PROBLEM TO WORK ON ->
Rewrite the lines from the one containing "Task: Focus the Connection name field" through the end of the lines, swapping "bottommost" for "topmost" and changing nothing else. Leave the pictures out of your answer.

Screen grounding examples
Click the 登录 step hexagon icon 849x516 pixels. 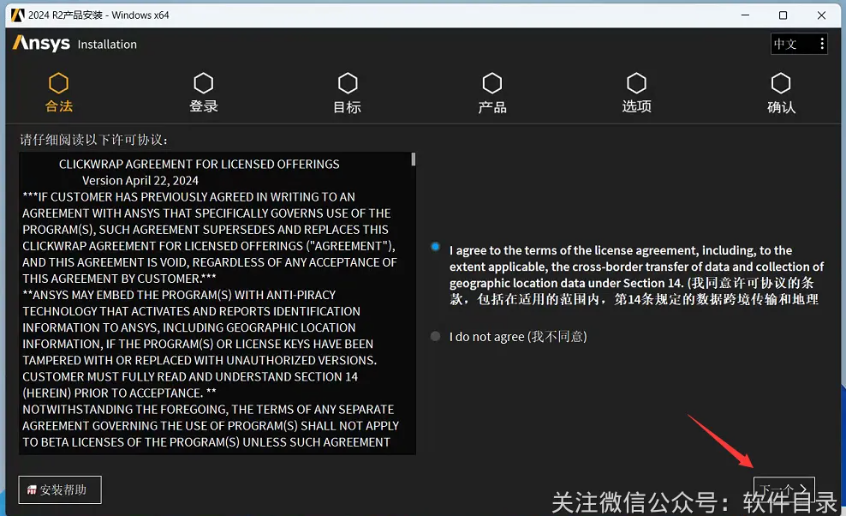click(x=203, y=83)
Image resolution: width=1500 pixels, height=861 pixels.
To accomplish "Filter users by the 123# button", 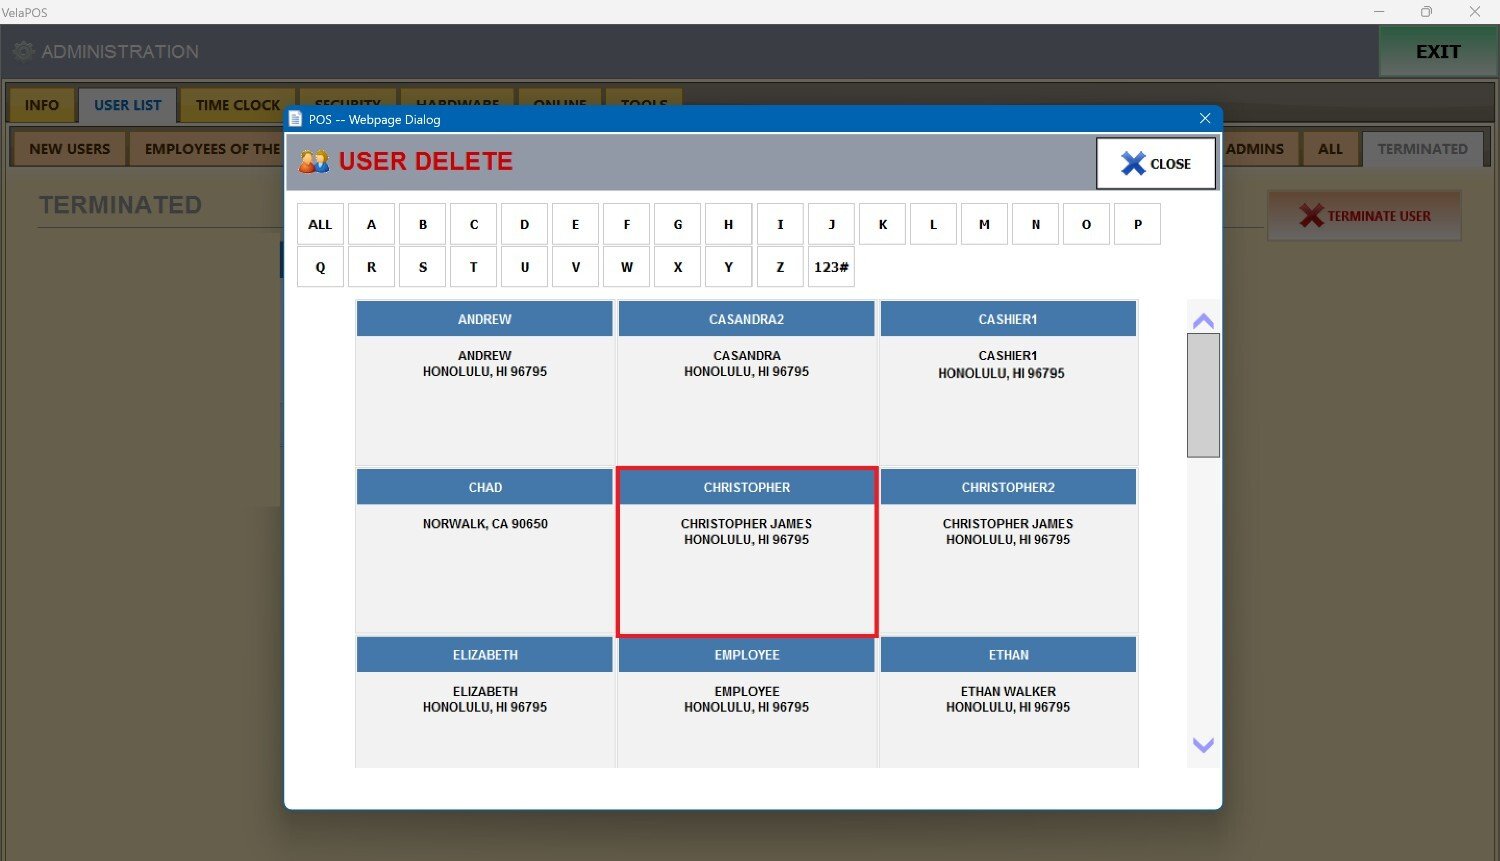I will pyautogui.click(x=831, y=267).
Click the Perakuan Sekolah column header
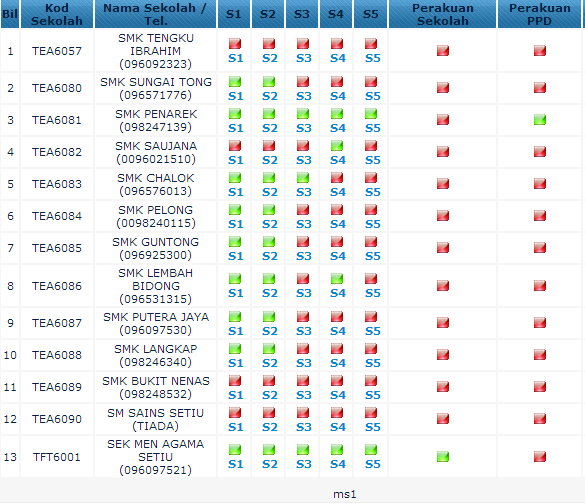 click(442, 14)
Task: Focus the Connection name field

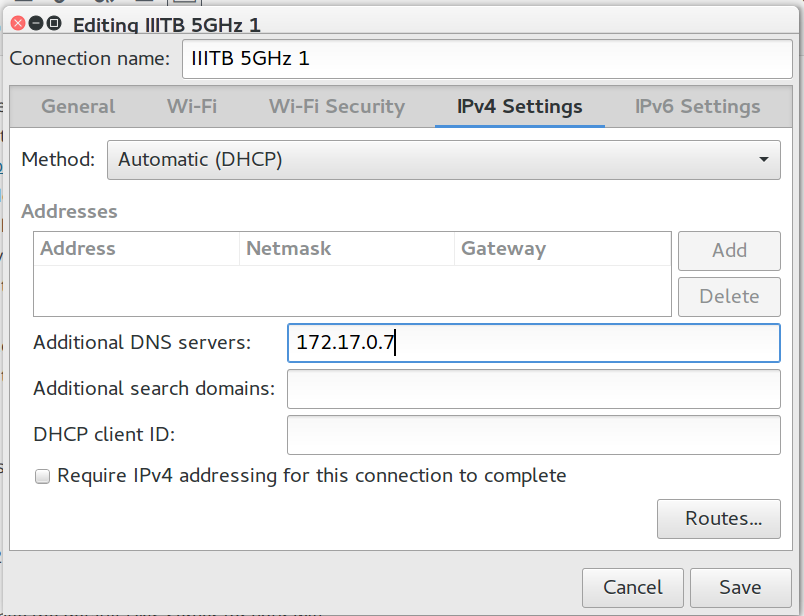Action: [487, 59]
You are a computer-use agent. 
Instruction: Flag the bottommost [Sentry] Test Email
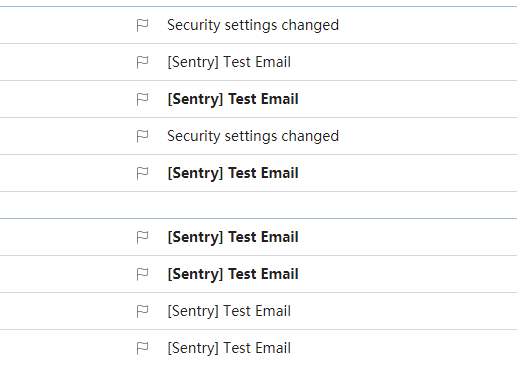(x=142, y=348)
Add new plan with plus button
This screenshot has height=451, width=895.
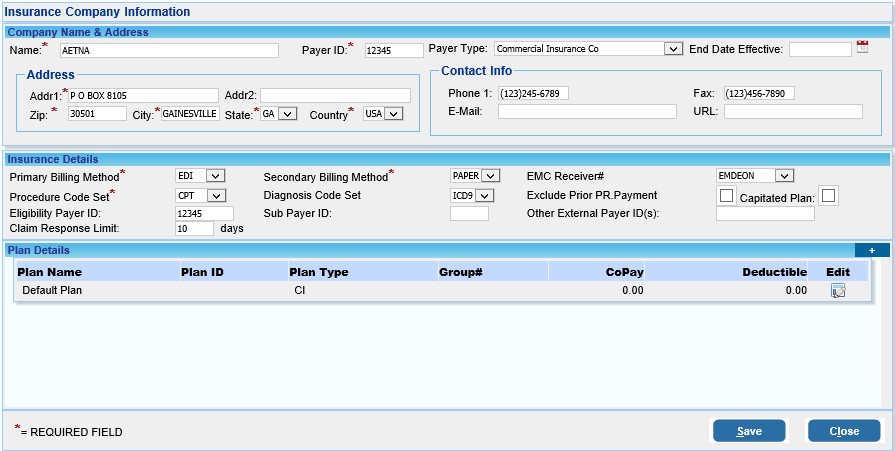[x=871, y=250]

TASK ANSWER ->
Task: Focus the Connection name field

Action: [487, 59]
You are a computer-use agent. 
Instruction: Flag the topmost [Sentry] Test Email
(x=142, y=348)
Add new plan with plus button
This screenshot has height=451, width=895.
[x=871, y=250]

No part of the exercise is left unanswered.